Repeat the listing below, word for word, from its start through the line containing "click(x=161, y=94)". Leave the pictures out of your answer.

— start of Supplied records —

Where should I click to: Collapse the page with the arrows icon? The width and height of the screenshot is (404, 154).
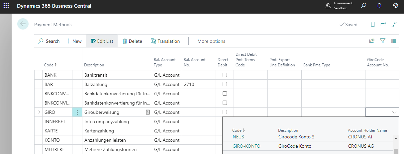(394, 25)
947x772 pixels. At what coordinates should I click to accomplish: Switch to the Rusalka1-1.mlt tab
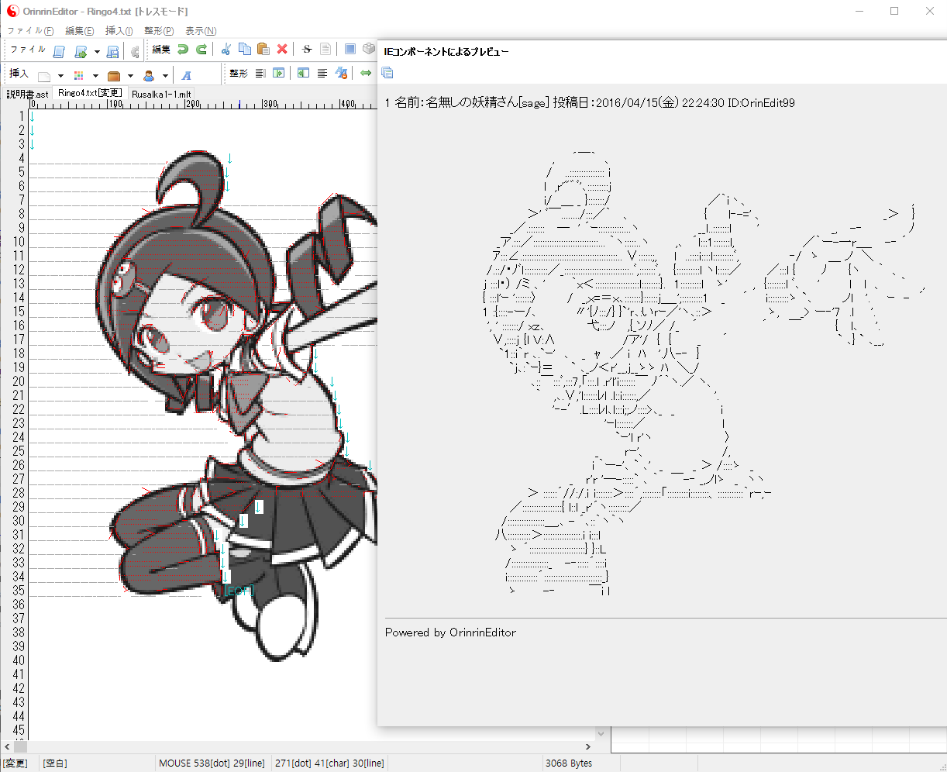click(x=161, y=94)
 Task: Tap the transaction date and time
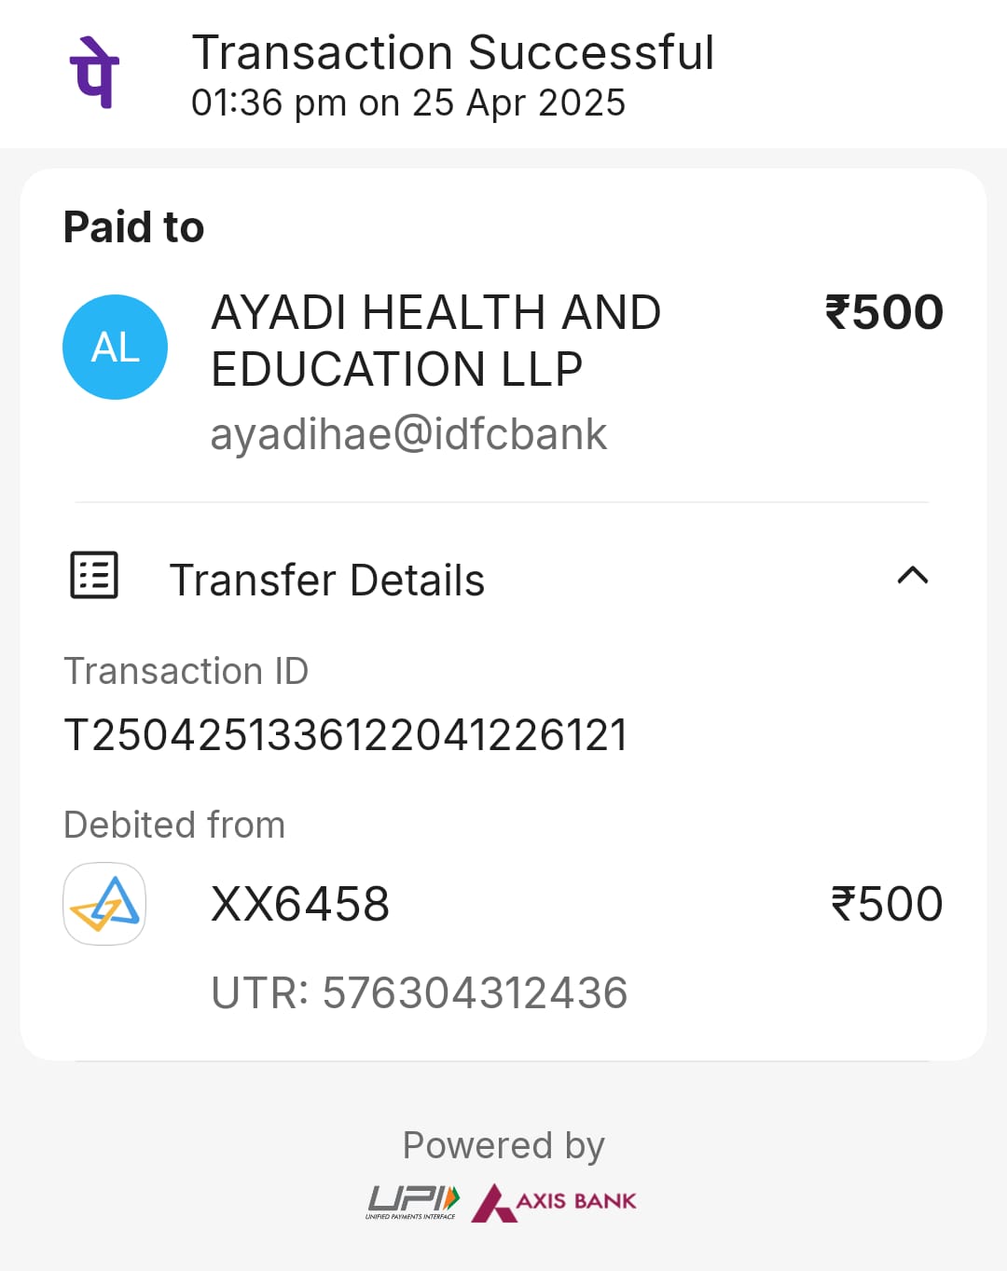point(407,103)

— end of Supplied records —

_Finished task_
Where should I click to: Collapse the page with the arrows icon? The width and height of the screenshot is (404, 154).
(394, 25)
947x772 pixels. At what coordinates should I click to accomplish: Switch to the Rusalka1-1.mlt tab
click(x=161, y=94)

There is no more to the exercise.